YOUR TASK: Reproduce all the data, character for character.

DATA FOR ANALYSIS:
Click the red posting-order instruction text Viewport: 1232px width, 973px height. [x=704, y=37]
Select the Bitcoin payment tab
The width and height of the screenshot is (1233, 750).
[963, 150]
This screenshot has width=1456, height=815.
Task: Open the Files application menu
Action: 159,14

TASK OUTPUT:
Click the red posting-order instruction text Viewport: 1232px width, 973px height. [x=704, y=37]
Select the Bitcoin payment tab
The width and height of the screenshot is (1233, 750).
[963, 150]
This screenshot has width=1456, height=815.
Task: Open the Files application menu
Action: 159,14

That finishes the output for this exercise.